Chiara e Niccolò sono solo due degli oltre 600 dottori di ricerca che hanno usufruito delle borse di studio assegnate dal 2004 al 2017 attraverso il nostro bando dedicato espressamente a loro.

Giovani di talento, impegnati in più campi della conoscenza, fortemente motivati e soprattutto entusiasti di quanto hanno modo di apprendere nel corso dei loro studi di specializzazione.

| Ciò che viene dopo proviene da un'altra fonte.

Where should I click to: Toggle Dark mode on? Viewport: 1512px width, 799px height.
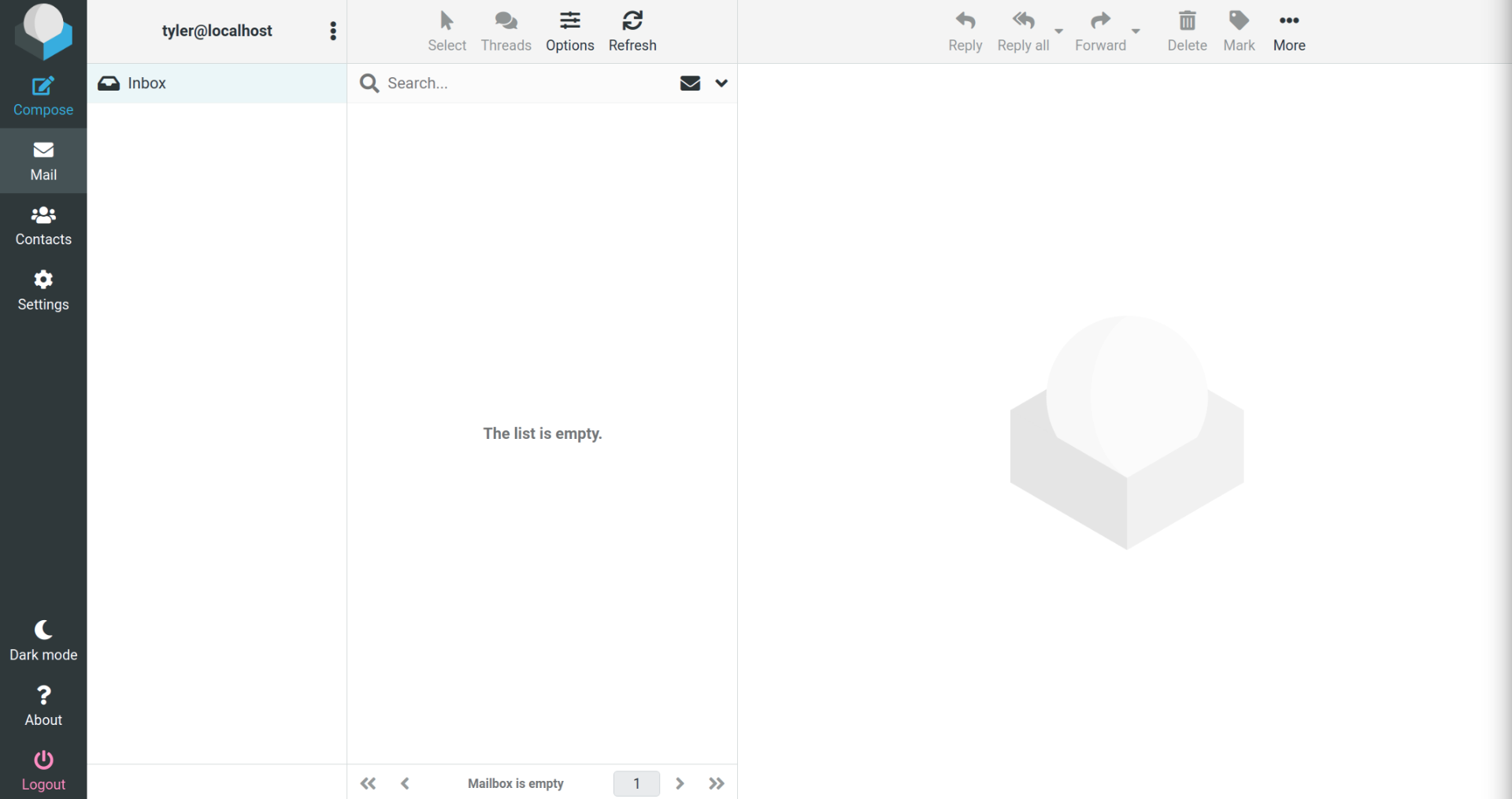[x=43, y=631]
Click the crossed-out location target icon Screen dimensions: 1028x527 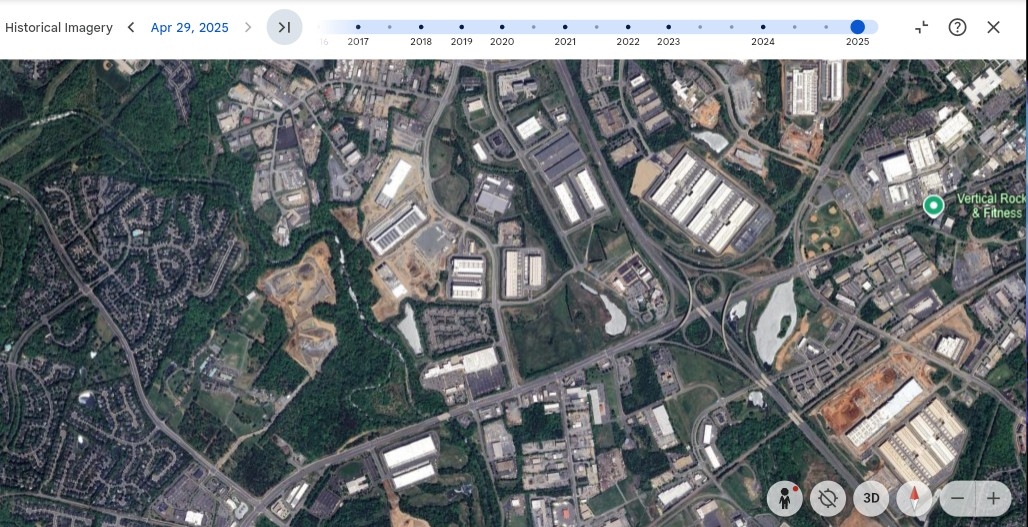click(x=828, y=498)
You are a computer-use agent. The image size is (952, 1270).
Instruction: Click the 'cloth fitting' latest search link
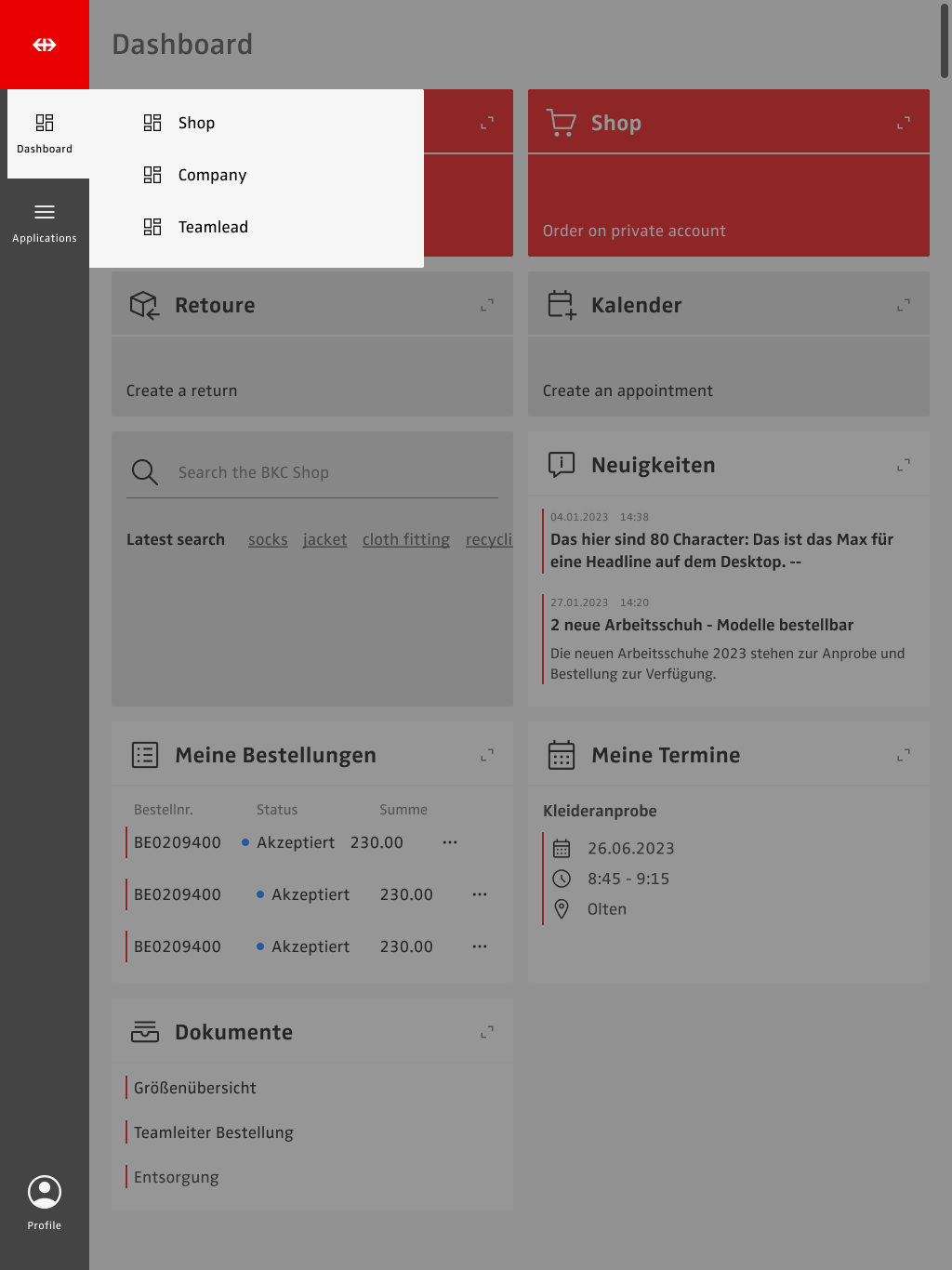coord(405,539)
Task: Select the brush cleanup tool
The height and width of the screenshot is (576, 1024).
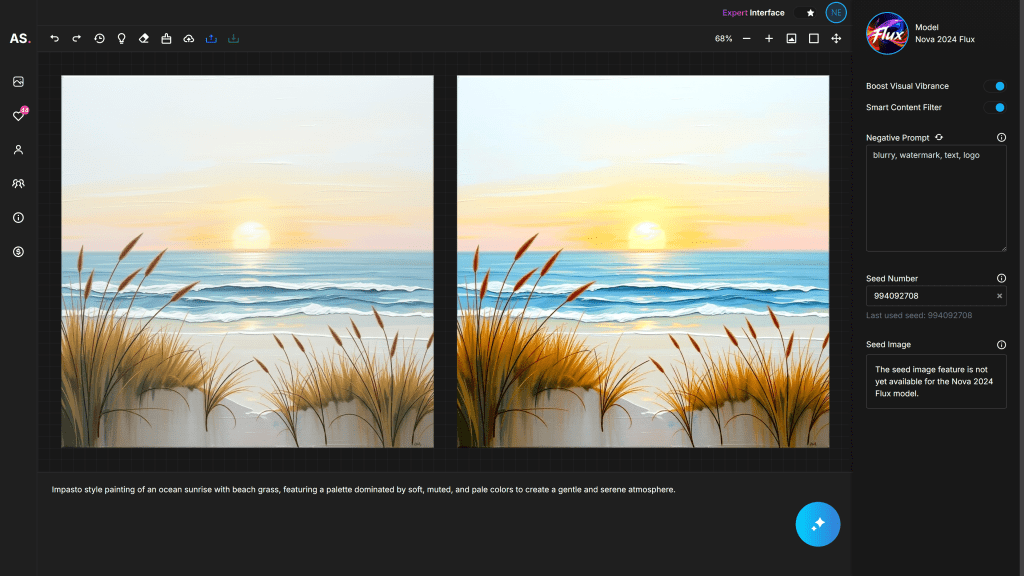Action: coord(166,39)
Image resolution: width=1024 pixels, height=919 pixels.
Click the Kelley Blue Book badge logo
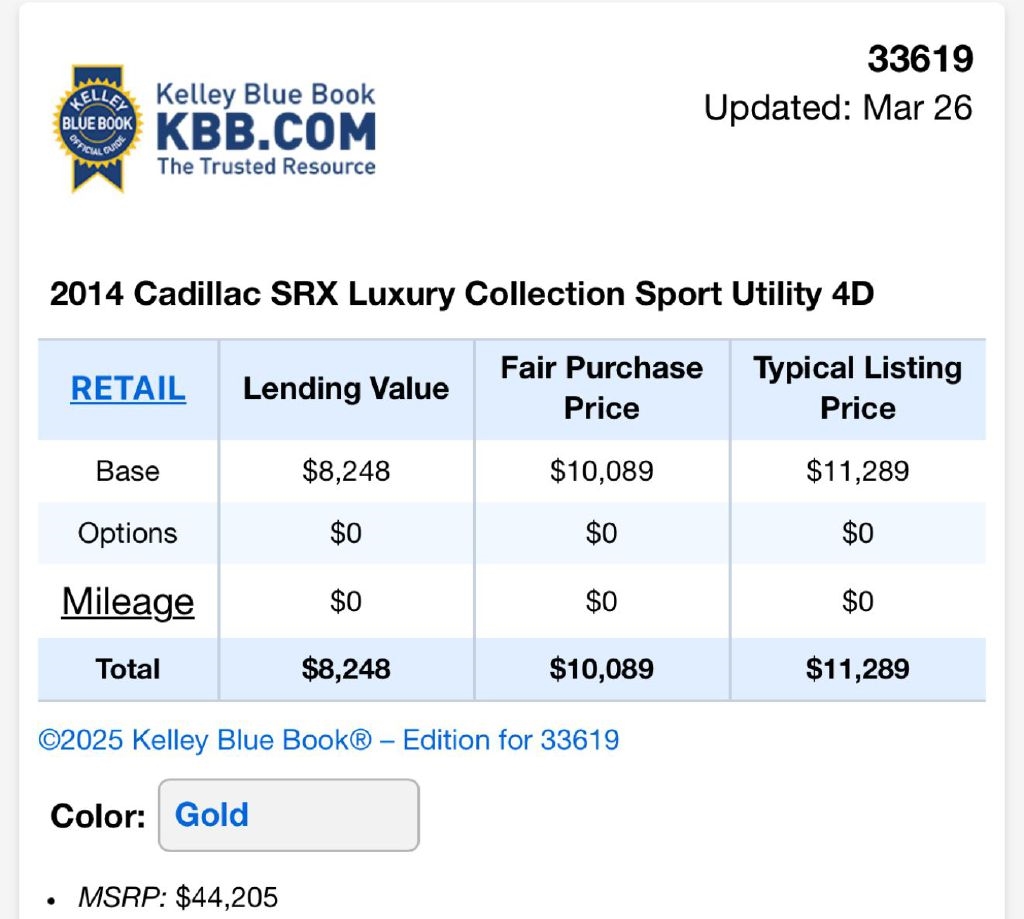(97, 128)
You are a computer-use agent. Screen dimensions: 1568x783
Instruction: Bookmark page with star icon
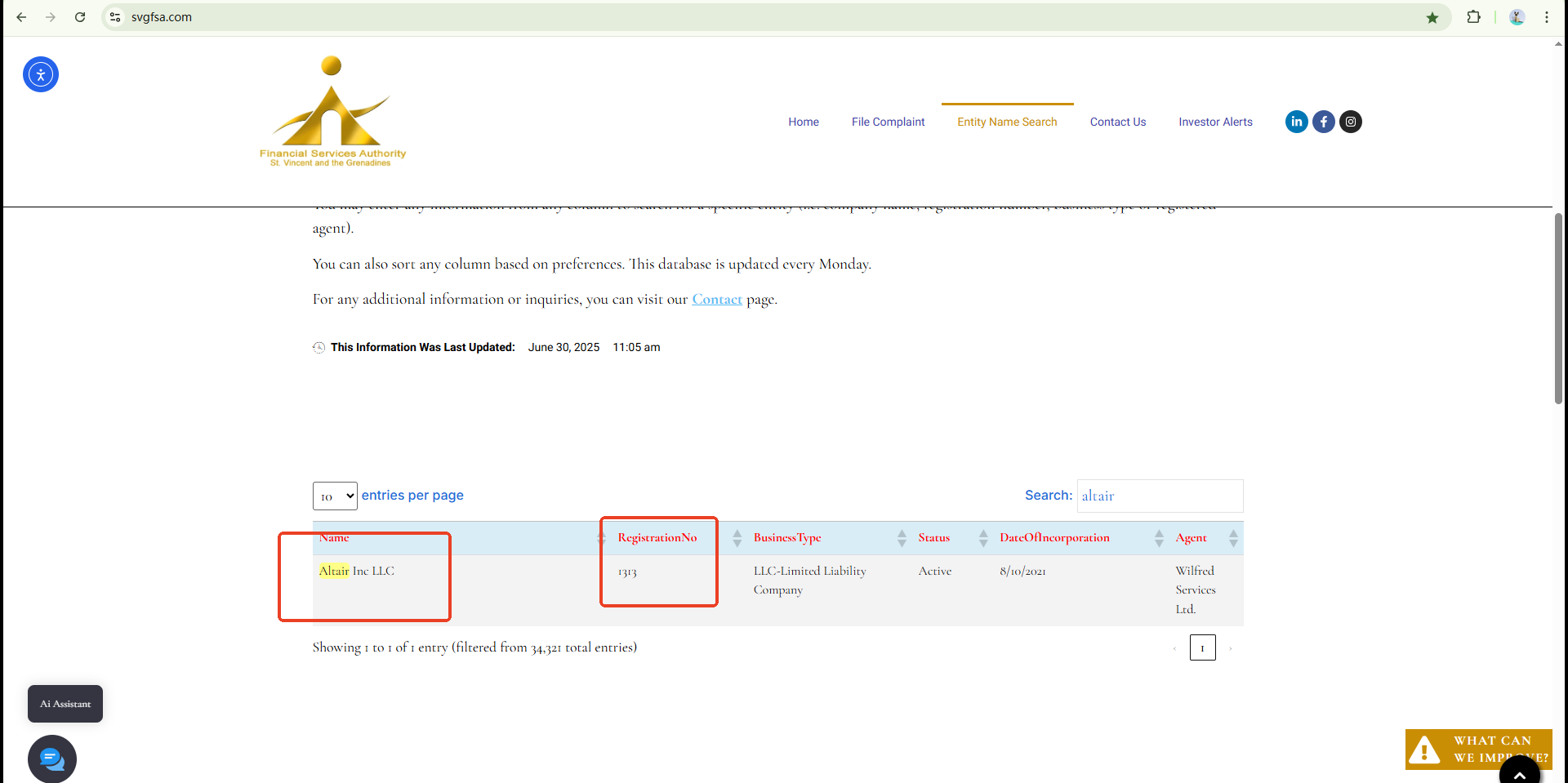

Durante i quali, giustamente, sembrano voler mettere in scacco una volta per tutte la solitudine leopardiana “degli anni di studio matto e disperatissimo” imparata da tutti noi sui banchi di scuola, a favore di rapporti di portata sempre più interdisciplinare ed internazionale.

IL BANDO DOTTORATI DI RICERCA

Promosso in collaborazione con l’Università degli Studi di Padova, il bando Dottorati di Ricerca sostiene 47 borse di studio triennali, di cui 15 riservate a studenti internazionali, anche con l’obiettivo di valorizzare, potenziare e qualificare le iniziative di formazione alla ricerca di livello post-lauream offerte dai Corsi di Dottorato dell’Ateneo patavino.
Le borse di dottorato sono suddivise in tre aree tematiche:

Matematica, Scienze Fisiche dell’Informazione e della Comunicazione,
Ingegneria e Scienze della Terra (18 borse di cui 6 per studenti stranieri)

Scienze della Vita (18 borse di cui 6 per studenti stranieri)

Scienze Umane e Sociali (11 borse di cui 3 per studenti stranieri).